Dealing with missing data is a key issue for reliable predictive analytics. You may have heard of data prediction or missing data imputation, but exactly how does data science process the absence or ambiguity of information? Let’s take a look at these fundamental questions.
Why use data prediction?
A simple case in point: a CSR director in charge of tracking energy consumption at 50 sites can’t afford to just abandon analysis where data is missing. The same applies when managers of a property portfolio have consumption figures for common areas but not private spaces. Data prediction is a kind of compromise, employed to avoid massive losses of information.

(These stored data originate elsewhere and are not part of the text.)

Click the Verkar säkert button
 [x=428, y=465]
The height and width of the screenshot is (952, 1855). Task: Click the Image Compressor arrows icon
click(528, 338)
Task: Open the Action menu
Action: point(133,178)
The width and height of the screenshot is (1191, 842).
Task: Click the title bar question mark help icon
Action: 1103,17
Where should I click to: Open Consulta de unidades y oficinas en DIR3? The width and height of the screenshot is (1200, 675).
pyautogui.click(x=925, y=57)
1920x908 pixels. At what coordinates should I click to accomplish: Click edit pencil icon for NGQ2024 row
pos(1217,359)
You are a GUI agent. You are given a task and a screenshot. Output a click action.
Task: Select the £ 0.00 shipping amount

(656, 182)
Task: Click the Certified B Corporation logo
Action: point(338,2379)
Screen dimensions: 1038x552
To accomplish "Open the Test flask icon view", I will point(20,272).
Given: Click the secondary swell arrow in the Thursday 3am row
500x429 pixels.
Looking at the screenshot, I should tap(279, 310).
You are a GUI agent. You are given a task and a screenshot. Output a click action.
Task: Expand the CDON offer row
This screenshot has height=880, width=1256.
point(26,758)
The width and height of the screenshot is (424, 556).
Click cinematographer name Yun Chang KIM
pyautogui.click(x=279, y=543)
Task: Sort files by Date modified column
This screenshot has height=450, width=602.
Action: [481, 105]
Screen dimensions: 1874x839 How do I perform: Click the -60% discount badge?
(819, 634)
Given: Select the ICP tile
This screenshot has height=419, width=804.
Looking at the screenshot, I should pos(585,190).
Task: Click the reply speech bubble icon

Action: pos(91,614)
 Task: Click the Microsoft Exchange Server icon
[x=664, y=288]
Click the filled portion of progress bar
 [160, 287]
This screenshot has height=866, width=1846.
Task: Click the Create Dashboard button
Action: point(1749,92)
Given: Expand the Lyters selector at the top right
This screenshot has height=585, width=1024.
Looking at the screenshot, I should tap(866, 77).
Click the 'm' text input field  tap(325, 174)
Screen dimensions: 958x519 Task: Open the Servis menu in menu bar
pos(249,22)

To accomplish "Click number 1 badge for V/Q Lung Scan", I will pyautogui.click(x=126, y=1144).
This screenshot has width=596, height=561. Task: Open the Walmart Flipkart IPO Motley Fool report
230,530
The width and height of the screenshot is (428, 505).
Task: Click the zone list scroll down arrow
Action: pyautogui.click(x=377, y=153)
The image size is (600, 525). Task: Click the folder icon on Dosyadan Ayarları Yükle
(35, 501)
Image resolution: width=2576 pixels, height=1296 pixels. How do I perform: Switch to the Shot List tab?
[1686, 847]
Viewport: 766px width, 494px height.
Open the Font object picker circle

Imputing missing data provides a more reliable macro view and more accurate predictions. Many algorithms don’t work if data is missing, so it’s a matter of making a trade-off between values and variables.
Did you say prediction? For what cases?
Simply put, data prediction is about filling in gaps in the information stored within a database. Several scenarios may require the imputation of missing data:
- The data exists, but we don’t have it: if I want an annual analysis of electricity consumption before my December bill arrives, for example, I might temporarily post a value until I get the missing figures.
- The absence of data is ambiguous: in answer to the question “Is equipment present at the site”, an empty box can be interpreted in several ways. It might mean that the site doesn’t have the equipment, or that the information isn’t known. Missing data is problematic, because it’s subject to multiple interpretations.
- Data is missing for a perfectly logical reason – in cases where questions overlap, for example: if a building doesn’t have air conditioning, there will of course be no answer to the question “What type of air conditioning system do you have?”.
Primary data prediction methods
There are two main methods for imputing missing data:
- A system of logical rules can be used to fill in gaps or ambiguities, by looking for information elsewhere (ex: in previous consumption records) or by identifying the reason for a blank question. For example, we could assume that if I have no information on the type of heating, it’s because my heating is electric.
- More complex machine learning algorithms can use deduction based on other known and similar situations. If other sites of comparable size and geographical situation have a boiler, the missing data “boiler” could be imputed deductively to the “heating type” field.
When missing data is imputed, the choice of a data prediction method will depend on the context, logic, data type, etc.
If not addressed, missing data poses a problem for data analytics. It can distort the overall picture, or even prevent prediction algorithms from working properly. Data prediction lets you draw conclusions based on sound data analysis, providing a more realistic view and helping identify the right decisions for your energy management.